>> begin Supplied entries
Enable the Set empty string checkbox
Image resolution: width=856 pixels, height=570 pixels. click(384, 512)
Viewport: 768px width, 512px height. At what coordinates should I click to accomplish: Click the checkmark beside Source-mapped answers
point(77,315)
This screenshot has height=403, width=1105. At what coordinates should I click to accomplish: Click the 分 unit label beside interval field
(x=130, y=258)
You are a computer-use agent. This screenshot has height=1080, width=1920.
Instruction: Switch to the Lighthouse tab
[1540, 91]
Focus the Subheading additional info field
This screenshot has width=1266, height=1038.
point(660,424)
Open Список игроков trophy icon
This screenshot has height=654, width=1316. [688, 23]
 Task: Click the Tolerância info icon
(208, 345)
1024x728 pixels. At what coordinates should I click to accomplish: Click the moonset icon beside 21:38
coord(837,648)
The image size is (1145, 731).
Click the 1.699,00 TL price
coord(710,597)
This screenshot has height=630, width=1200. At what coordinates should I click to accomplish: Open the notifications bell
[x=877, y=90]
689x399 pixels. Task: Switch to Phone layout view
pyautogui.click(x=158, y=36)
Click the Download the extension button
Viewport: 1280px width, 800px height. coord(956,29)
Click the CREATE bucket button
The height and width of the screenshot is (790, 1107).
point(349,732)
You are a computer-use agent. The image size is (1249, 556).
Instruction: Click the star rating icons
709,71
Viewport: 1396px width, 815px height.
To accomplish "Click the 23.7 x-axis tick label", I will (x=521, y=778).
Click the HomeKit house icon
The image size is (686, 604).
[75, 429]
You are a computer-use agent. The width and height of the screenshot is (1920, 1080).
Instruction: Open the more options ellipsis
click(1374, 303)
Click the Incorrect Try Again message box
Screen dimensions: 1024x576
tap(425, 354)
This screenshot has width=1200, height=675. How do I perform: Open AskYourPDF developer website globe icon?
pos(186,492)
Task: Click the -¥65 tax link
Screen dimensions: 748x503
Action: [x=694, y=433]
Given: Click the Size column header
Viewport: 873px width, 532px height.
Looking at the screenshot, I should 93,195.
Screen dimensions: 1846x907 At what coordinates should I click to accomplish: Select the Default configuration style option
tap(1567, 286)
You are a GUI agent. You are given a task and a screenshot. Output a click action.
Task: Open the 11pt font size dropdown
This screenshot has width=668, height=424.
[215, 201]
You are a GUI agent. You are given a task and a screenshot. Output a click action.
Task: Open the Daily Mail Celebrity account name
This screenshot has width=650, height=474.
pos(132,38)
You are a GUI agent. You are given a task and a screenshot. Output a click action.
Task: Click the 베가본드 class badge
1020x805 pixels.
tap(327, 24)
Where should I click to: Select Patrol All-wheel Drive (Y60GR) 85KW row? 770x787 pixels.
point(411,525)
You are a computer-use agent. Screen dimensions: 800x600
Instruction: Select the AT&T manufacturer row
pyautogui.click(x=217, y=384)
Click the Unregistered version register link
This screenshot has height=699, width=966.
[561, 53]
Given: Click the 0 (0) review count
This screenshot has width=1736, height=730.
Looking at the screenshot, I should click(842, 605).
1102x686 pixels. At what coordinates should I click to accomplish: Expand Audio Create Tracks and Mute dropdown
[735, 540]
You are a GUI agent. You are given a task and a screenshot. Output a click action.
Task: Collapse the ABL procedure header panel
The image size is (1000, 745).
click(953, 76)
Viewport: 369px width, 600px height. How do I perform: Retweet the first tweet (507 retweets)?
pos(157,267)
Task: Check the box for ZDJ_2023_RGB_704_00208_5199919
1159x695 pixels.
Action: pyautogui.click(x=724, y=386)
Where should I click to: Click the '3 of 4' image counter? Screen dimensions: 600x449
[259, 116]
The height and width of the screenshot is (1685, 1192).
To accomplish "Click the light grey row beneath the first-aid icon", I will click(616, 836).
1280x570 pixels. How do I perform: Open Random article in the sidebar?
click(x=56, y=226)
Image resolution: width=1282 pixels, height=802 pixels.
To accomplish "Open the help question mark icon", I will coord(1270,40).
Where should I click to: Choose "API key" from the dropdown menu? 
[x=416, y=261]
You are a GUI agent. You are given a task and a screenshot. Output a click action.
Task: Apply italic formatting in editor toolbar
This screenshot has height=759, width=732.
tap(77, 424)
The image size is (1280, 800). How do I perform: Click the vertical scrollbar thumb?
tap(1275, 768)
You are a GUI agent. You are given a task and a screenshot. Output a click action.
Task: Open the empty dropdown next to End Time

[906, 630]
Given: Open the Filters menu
>> end Supplied entries
• _Written instruction_
Express every line of the records above as a JSON list of strings, with one string per line and blank lines left out.

• _Result of this task_
[
  "Enable the Set empty string checkbox",
  "Image resolution: width=856 pixels, height=570 pixels. click(384, 512)",
  "Viewport: 768px width, 512px height. At what coordinates should I click to accomplish: Click the checkmark beside Source-mapped answers",
  "point(77,315)",
  "This screenshot has height=403, width=1105. At what coordinates should I click to accomplish: Click the 分 unit label beside interval field",
  "(x=130, y=258)",
  "You are a computer-use agent. This screenshot has height=1080, width=1920.",
  "Instruction: Switch to the Lighthouse tab",
  "[1540, 91]",
  "Focus the Subheading additional info field",
  "This screenshot has width=1266, height=1038.",
  "point(660,424)",
  "Open Список игроков trophy icon",
  "This screenshot has height=654, width=1316. [688, 23]",
  " Task: Click the Tolerância info icon",
  "(208, 345)",
  "1024x728 pixels. At what coordinates should I click to accomplish: Click the moonset icon beside 21:38",
  "coord(837,648)",
  "The image size is (1145, 731).",
  "Click the 1.699,00 TL price",
  "coord(710,597)",
  "This screenshot has height=630, width=1200. At what coordinates should I click to accomplish: Open the notifications bell",
  "[x=877, y=90]",
  "689x399 pixels. Task: Switch to Phone layout view",
  "pyautogui.click(x=158, y=36)",
  "Click the Download the extension button",
  "Viewport: 1280px width, 800px height. coord(956,29)",
  "Click the CREATE bucket button",
  "The height and width of the screenshot is (790, 1107).",
  "point(349,732)",
  "You are a computer-use agent. The image size is (1249, 556).",
  "Instruction: Click the star rating icons",
  "709,71",
  "Viewport: 1396px width, 815px height.",
  "To accomplish \"Click the 23.7 x-axis tick label\", I will (x=521, y=778).",
  "Click the HomeKit house icon",
  "The image size is (686, 604).",
  "[75, 429]",
  "You are a computer-use agent. The width and height of the screenshot is (1920, 1080).",
  "Instruction: Open the more options ellipsis",
  "click(1374, 303)",
  "Click the Incorrect Try Again message box",
  "Screen dimensions: 1024x576",
  "tap(425, 354)",
  "This screenshot has width=1200, height=675. How do I perform: Open AskYourPDF developer website globe icon?",
  "pos(186,492)",
  "Task: Click the -¥65 tax link",
  "Screen dimensions: 748x503",
  "Action: [x=694, y=433]",
  "Given: Click the Size column header",
  "Viewport: 873px width, 532px height.",
  "Looking at the screenshot, I should 93,195.",
  "Screen dimensions: 1846x907 At what coordinates should I click to accomplish: Select the Default configuration style option",
  "tap(1567, 286)",
  "You are a GUI agent. You are given a task and a screenshot. Output a click action.",
  "Task: Open the 11pt font size dropdown",
  "This screenshot has width=668, height=424.",
  "[215, 201]",
  "You are a GUI agent. You are given a task and a screenshot. Output a click action.",
  "Task: Open the Daily Mail Celebrity account name",
  "This screenshot has width=650, height=474.",
  "pos(132,38)",
  "You are a GUI agent. You are given a task and a screenshot. Output a click action.",
  "Task: Click the 베가본드 class badge",
  "1020x805 pixels.",
  "tap(327, 24)",
  "Where should I click to: Select Patrol All-wheel Drive (Y60GR) 85KW row? 770x787 pixels.",
  "point(411,525)",
  "You are a computer-use agent. Screen dimensions: 800x600",
  "Instruction: Select the AT&T manufacturer row",
  "pyautogui.click(x=217, y=384)",
  "Click the Unregistered version register link",
  "This screenshot has height=699, width=966.",
  "[561, 53]",
  "Given: Click the 0 (0) review count",
  "This screenshot has width=1736, height=730.",
  "Looking at the screenshot, I should click(842, 605).",
  "1102x686 pixels. At what coordinates should I click to accomplish: Expand Audio Create Tracks and Mute dropdown",
  "[735, 540]",
  "You are a GUI agent. You are given a task and a screenshot. Output a click action.",
  "Task: Collapse the ABL procedure header panel",
  "The image size is (1000, 745).",
  "click(953, 76)",
  "Viewport: 369px width, 600px height. How do I perform: Retweet the first tweet (507 retweets)?",
  "pos(157,267)",
  "Task: Check the box for ZDJ_2023_RGB_704_00208_5199919",
  "1159x695 pixels.",
  "Action: pyautogui.click(x=724, y=386)",
  "Where should I click to: Click the '3 of 4' image counter? Screen dimensions: 600x449",
  "[259, 116]",
  "The height and width of the screenshot is (1685, 1192).",
  "To accomplish \"Click the light grey row beneath the first-aid icon\", I will click(616, 836).",
  "1280x570 pixels. How do I perform: Open Random article in the sidebar?",
  "click(x=56, y=226)",
  "Image resolution: width=1282 pixels, height=802 pixels.",
  "To accomplish \"Open the help question mark icon\", I will coord(1270,40).",
  "Where should I click to: Choose \"API key\" from the dropdown menu? ",
  "[x=416, y=261]",
  "You are a GUI agent. You are given a task and a screenshot. Output a click action.",
  "Task: Apply italic formatting in editor toolbar",
  "This screenshot has height=759, width=732.",
  "tap(77, 424)",
  "The image size is (1280, 800). How do I perform: Click the vertical scrollbar thumb?",
  "tap(1275, 768)",
  "You are a GUI agent. You are given a task and a screenshot. Output a click action.",
  "Task: Open the empty dropdown next to End Time",
  "[906, 630]",
  "Given: Open the Filters menu"
]